Il Natale di Harry

La nostra contemporaneità, liquida e imprigionata nelle tanto rigide quanto astratte leggi del denaro, è riuscita per questo ad inventarsi e a strutturare una modalità della solitudine, un modo cioè di esserci e sentirsi soli, molto particolare e prima sconosciuto, ma anche destrutturante e dunque molto angoscioso e doloroso. Non più veicolo di conoscenza, o passaggio ad altri e più profondi livelli di una coscienza posta di fronte alle pulsioni dell'inconscio, ma bensì, sotto il segno espiatorio dell'esclusione sia sociale che soggettiva, la solitudine è diventata una sorta di dispersione della coscienza stessa, disancorata anche dalle maschere illusorie di una presunta felicità promessa, e perduta nelle secche di una totale inconsistenza e di una straniante irrilevanza e invisibilità. Di questo narra a mio avviso la drammaturgia, intelligente e feroce, di uno Steven Berkoff che non fa in alcun modo sconti alla nostra voluta distrazione e indifferenza, drammaturgia riproposta in una nuova interessante produzione del Teatro della Tosse di Genova. È infatti la storia di un contesto più che di un individuo, perché è un contesto in cui individualità come concetto e individuo come persona appaiono

disperdersi, è la storia cioè dei giorni che anticipano il Natale, detto non senza ironia il giorno dell'anno più temuto da depressi e nevrotici in genere, e di come quei giorni trascorrono in un anonimo appartamento londinese per Harry che lo abita da single.

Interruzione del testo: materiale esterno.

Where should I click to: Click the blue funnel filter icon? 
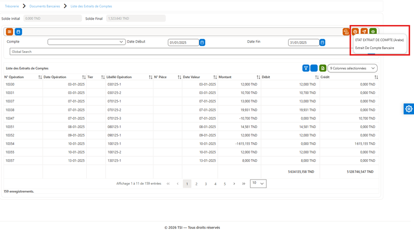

Harry trascina con fatica quei giorni della sua esistenza alla disperata ricerca di un motivo per viverli, tra desideri e paure che si addensano opache in biglietti di auguri carenti ed in un telefono che sembra una macchina di tortura per quell'animo ferito e abbandonato a lato della riva, mentre il fiume della vita sembra scorrere senza di lui e contro di lui.
Il vuoto però crea fantasmi e sdoppiamenti in cui il filo del vivere, già sottile e fragile, si perde e si spezza, in un tragicomico tiro alla fune tra disprezzo per gli altri e compatimento per sé, paradossalmente alleati nell'allontanarlo sempre più da conoscenti, amici e antiche amanti, fino all'esito lì iscritto già prima del suo verificarsi.
Un testo profondo ma anche complesso, un monologo tra dentro e fuori che Enrico Campanati affronta con coraggio e partecipazione utilizzando le sue corde migliori tra comico e grottesco, anche se talora svapora un po' quell'ironia intima di parole e sintassi che è necessaria per non rimanere troppo alla superficie e meglio assorbire significato e significante.
La regia è affidata alla giovane Elisabetta Carosio, probabilmente alla prima prova importante, che costruisce uno spazio scenico incerto tra naturalismo e simbolismo, in cui tende a prevalere l'astrazione rispetto al dolore psicologico, spazio comunque coerente con il fondo della narrazione drammaturgica per la profondità che il rispecchiarsi e sovrapporsi di suoni, voci e musica conferisce al transito scenico.
Luci: Matteo Selis, scene: Elisabetta Carosio, costumi: Daniela De Blasio, consulente progetto audio: Fulvio Vanacore, suoni: Riccardo Armeni, attrezzeria: Renza Tarantino, costruzioni: Carlo Garrone e Giovanni Coppola, direttore tecnico: Roberto D’Aversa. Assistente regia: Roberta Marino, assistente costumi: Elena Razzi.
Alla sala Campana del Teatro della Tosse dal 9 al 14 aprile. Buono il riscontro.